In 1972, as part of its Play of the Month series, the BBC tackled Sophocles’ King Oedipus in a production directed by Alan Bridges and starring Ian Holm as Oedipus and Sheila Allen as Jocasta. It was announced as ‘Sophocles in a modern setting and a prestigious production at that’ (The Times, 24 November 1972, p. 27). [I wrote about this production at length on 17 August 2011.]
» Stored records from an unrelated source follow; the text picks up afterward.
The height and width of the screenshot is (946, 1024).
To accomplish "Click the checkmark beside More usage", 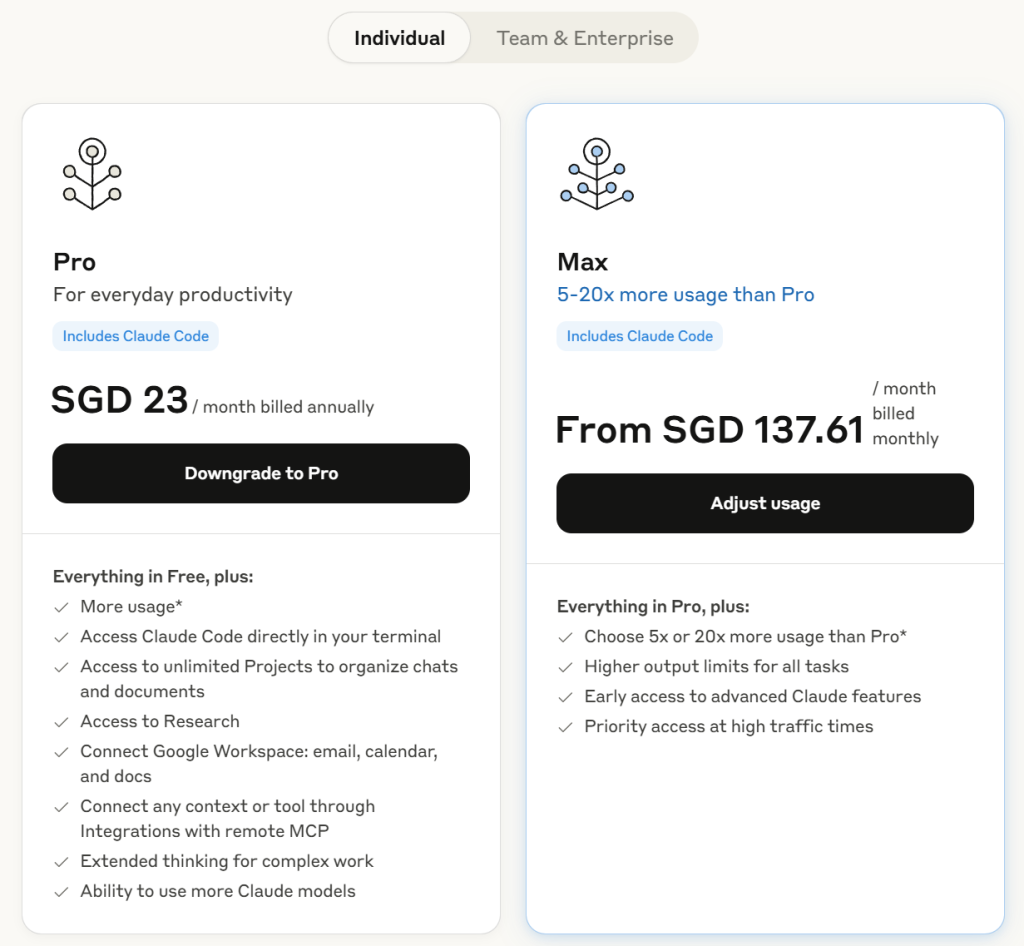I will pos(62,607).
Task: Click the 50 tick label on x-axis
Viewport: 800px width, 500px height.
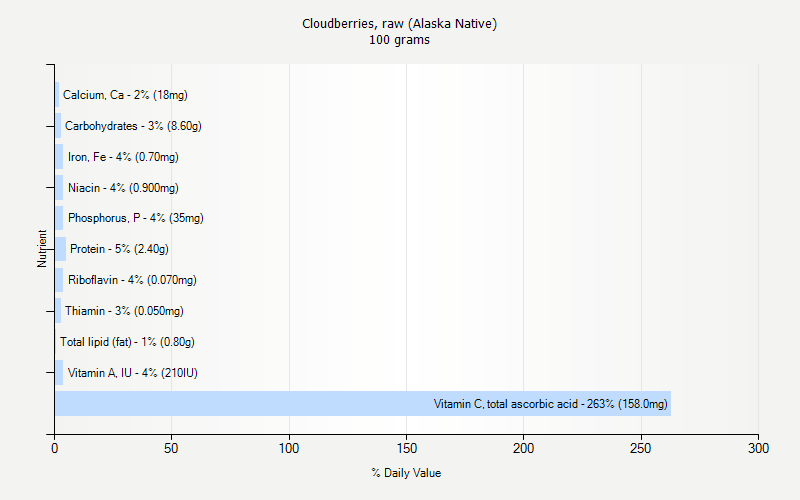Action: click(172, 449)

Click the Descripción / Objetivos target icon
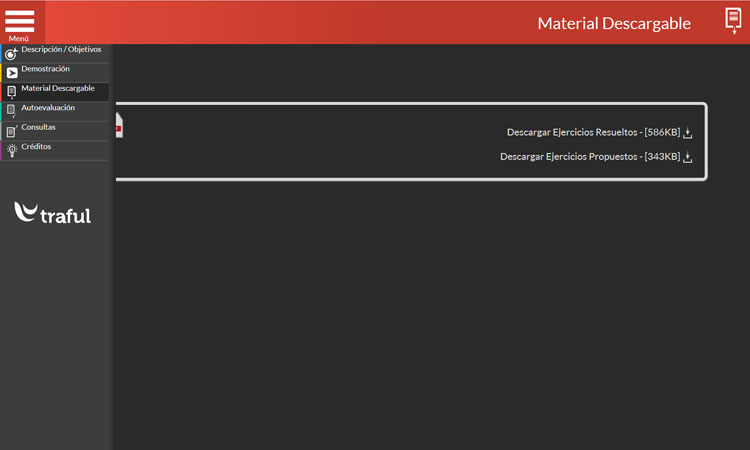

Sophocles seems to have been a popular choice at the BBC in the 1970s. In 1974, Michael Lindsay-Hogg directed Electra in the translation by E. F. Watling [this is the subject of my 26 August 2011 blog post]; and in 1977 the BBC co-produced Oedipus the King with The Open University. This co-production, featuring half-masks and Patrick Stewart in the title role (pictured here), was one of a series of sixteen made to support The Open University course A307 Drama (other plays in the series include Shakespeare’s Macbeth, Congreve’s The Way of the World, Ibsen’s Peer Gynt, Beckett’s Waiting for Godot and Fugard’s Sizwe Bansi is Dead).
At the end of the decade, however, the BBC turned to Aeschylus with The Serpent Son, a production of the Oresteia trilogy broadcast on BBC2 in three instalments in 1979. The director was Bill Hays and the translation was that by Kenneth McLeish and Frederic Raphael. Clytemnestra was played by Diana Rigg (pictured here), Agamemnon by Denis Quilley and Cassandra by Helen Mirren. Billie Whitelaw led the chorus of women and Siân Phillips was the leader of the Furies.
The Oresteia was televised again four years later in 1983. This Channel 4 broadcast was a recording of the stage production of Tony Harrison’s translation of the play, produced for the National Theatre by Peter Hall in 1981 (pictured here) which, in 1982, had the accolade of being the first non-Greek production to be performed in front of an audience in the ancient Greek theatre at Epidaurus.
In 1986 the BBC broadcast The Theban Plays, a trilogy of Sophocles’ Oedipus the King, Oedipus at Colonus and Antigone. Don Taylor both translated the plays and directed the productions which starred Claire Bloom as Jocasta, John Gielgud as Tiresias, Anthony Quayle as Oedipus, John Shrapnel as Creon and Juliet Stevenson as Antigone. (Oedipus the King is available on YouTube; the other two plays are also available, but the quality of the recordings is poor.) The series of three plays was considered by The Sunday Telegraph to have been ‘one of the most formidable television entertainments of the decade’ (The Sunday Telegraph, 21 September 1986, p. 16) and Taylor’s translation ‘aggressively contemporary’ (The Independent, 17 September 1986). The reviewer in The Independent goes on to make the thought-provoking point that ‘the conventions of a studio-bound BBC play are probably just as stifling as those of ancient Greek theatre’.
The preliminary survey ends with a brief reference to another Don Taylor translation and production for the BBC: Euripides’ Iphigenia at Aulis which starred Roy Marsden as Agamemnon and Fiona Shaw as Clytemnestra.
A lot of work lies ahead in order to flesh out the bones of this preliminary survey for the ‘Greeks on screen’ case study and I look forward to discussing that research process in future blog posts. I will be starting at the (well documented) beginning, with the 1958 BBC production of Women of Troy, so look out for a post on that soon! [As noted above, this piece was posted on 22 June 2011.]